Reading different data type in JSON/Haskell

This is something which I encountered today while writing a server in Haskell. We were getting the value of key “age” in our JSON file as a string, though we wanted to have it as an Integer. After much deliberation, wasting a whole day and as well as discussing on IRC, the below solution finally clicked.

Such a situation may arise in following circumstances:

  • The JSON file we are getting is from different tasks and each is binding variables differently. In one, a variable could be stored as Integer value whereas, in other as String, bool etc.
  • Some dumb JSON wrapper refuses to identify the type and encodes all information as String.

We were fetching a JSON file from a different server to process it on ours, but unfortunately the wrapper there would bind “age” value as a string. This created a ruckus in our data type which we had defined to be as Integer. Sure, one solution could have been to declare it as Text, but then we would not have been able to perform mathematical operations on it.

The variables and references being used here are different from ones in real time, but good enough to explain the hurdle and solution.

I had a data type UserProfile created as follow

data UserProfile = UserProfile { firsName :: String,
                                 lastName :: String,
                                 age      :: Int
                               } deriving (Show, Generic)

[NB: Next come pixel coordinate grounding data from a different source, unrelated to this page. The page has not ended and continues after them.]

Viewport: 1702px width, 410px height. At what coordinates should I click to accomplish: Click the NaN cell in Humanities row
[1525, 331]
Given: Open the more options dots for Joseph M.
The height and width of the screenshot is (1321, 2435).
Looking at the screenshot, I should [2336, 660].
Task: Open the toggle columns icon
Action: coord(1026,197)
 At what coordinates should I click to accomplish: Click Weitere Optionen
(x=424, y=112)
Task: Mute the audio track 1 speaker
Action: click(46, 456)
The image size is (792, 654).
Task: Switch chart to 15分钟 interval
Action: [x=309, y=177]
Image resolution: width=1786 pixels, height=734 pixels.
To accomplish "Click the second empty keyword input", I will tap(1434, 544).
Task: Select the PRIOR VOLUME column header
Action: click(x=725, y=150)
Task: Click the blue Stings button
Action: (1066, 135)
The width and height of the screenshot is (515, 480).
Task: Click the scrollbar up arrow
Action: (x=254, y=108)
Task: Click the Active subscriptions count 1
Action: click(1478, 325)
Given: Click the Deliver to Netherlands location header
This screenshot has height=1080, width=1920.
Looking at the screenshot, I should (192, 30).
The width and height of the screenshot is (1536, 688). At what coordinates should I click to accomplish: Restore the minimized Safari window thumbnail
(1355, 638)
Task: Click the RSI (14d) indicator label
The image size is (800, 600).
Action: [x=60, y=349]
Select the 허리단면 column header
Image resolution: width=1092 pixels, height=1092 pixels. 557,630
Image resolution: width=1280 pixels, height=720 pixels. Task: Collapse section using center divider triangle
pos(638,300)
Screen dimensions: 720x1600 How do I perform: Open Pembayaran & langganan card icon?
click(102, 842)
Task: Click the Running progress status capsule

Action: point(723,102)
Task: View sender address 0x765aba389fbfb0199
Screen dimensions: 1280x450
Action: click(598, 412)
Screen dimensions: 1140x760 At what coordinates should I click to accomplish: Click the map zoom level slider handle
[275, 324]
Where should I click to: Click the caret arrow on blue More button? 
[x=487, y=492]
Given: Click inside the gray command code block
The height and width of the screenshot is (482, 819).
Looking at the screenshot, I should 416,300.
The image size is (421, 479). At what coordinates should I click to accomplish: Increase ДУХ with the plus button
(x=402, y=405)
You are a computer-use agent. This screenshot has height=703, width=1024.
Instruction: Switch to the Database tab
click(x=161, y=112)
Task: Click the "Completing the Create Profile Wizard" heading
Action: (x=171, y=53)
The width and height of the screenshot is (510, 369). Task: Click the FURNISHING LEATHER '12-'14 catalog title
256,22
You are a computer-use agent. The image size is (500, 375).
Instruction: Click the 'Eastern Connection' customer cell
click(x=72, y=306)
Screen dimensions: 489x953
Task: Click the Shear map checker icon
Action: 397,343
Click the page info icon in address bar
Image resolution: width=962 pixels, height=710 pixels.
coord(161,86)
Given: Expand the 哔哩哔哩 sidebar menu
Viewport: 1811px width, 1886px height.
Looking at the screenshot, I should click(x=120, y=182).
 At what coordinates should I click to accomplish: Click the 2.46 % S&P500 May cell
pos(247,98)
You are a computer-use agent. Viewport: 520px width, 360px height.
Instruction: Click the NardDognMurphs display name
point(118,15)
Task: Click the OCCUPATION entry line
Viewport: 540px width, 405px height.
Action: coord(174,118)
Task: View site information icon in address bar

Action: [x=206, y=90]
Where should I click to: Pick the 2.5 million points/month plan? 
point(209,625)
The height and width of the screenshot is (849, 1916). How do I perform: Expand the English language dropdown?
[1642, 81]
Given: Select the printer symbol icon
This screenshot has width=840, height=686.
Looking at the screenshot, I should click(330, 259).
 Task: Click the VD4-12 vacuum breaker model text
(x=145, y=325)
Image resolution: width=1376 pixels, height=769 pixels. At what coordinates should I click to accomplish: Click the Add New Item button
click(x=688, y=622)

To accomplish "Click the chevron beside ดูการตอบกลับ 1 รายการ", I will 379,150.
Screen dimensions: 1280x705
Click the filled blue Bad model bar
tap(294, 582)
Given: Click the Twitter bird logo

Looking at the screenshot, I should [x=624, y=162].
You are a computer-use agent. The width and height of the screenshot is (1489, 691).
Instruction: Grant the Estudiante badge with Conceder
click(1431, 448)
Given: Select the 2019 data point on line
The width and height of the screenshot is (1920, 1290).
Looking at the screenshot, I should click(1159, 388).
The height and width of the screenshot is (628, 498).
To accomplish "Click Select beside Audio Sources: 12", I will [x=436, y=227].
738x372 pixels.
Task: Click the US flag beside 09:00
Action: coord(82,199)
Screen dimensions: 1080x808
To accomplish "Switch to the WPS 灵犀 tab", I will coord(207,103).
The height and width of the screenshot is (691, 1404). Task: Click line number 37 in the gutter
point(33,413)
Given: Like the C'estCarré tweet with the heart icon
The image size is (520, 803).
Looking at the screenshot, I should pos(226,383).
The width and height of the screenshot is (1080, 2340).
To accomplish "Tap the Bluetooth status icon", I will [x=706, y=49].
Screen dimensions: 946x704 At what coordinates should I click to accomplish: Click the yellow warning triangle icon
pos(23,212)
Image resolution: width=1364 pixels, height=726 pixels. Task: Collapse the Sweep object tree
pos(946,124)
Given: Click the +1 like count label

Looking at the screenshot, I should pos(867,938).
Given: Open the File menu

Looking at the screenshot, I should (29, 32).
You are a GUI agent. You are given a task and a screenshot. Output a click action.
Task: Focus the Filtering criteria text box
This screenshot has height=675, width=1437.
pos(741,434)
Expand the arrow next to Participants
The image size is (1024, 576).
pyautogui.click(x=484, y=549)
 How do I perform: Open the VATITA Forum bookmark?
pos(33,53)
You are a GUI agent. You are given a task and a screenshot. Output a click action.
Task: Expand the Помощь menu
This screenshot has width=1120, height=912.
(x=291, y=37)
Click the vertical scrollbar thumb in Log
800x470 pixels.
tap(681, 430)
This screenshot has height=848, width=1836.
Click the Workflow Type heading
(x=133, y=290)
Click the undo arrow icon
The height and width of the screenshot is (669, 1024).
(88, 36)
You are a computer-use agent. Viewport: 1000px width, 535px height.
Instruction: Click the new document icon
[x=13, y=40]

The challenge was that the json was encoding age as a string value. Something like this:

{“firstName” : “abc”,”lastName”:”xyz”,”age”:”22″}

The string data type of age was not at all convenient for me since I required it as an Int to perform mathematical operations on it. Certainly, implementing your own FromJSON instance is the answer. However, I could find very less information as to how to ‘implement’ such a conversion. After much head banging, and reading a variety of answers, the following solution clicked.

instance FromJSON UserProfile where
  parseJSON = withObject "userprofile" $ \o -> do
        firstName <- o .: "firstName"
        lastName <- o .: "lastName"
        age <- asum[
          o .: "age",
          do s <- o .: "age"
             case readMaybe s of
               Nothing -> fail "Not a number"
               Just x  -> return x]
        return UserProfile{..}

We would use a lambda function to bind object values to our fields. The magic we are concerned with happens inside the asum block. asum is a Parser defined in Data.Foldable. We may use any other as well. We check if the object is of type Int, if so we are happy. Then we have a do block which uses a readMaybe to read the object value for “age” key. readMaybe is better than read because it acts like a fail-safe with the help of Maybe. Note that this do block is inside the asum.  We have used a parser because (.:) returns a type of Parser. Hence, while performing our tricks with “age” field, we should be careful about returning a Parser.

One more point, to facilitate our return statement in the instance you would have to add the following pragma

{-# LANGUAGE RecordWildCards #-}

The UserProfile{..} annotation binds the values to the records present inside the data type and we dont have to explicitly tell the same. Some thing of the following fashion: UserProfile{firstName = firstName, lastName = lastName, age = age}. To do this, we must tell the compiler beforehand by including the pragma (That we are more lazy than you Haskell!!)

I hope the highlighted code helps you. If you find any grammatical/technical corrections, please do inform. (While learning Haskell, I have learned to be lazy just like it.)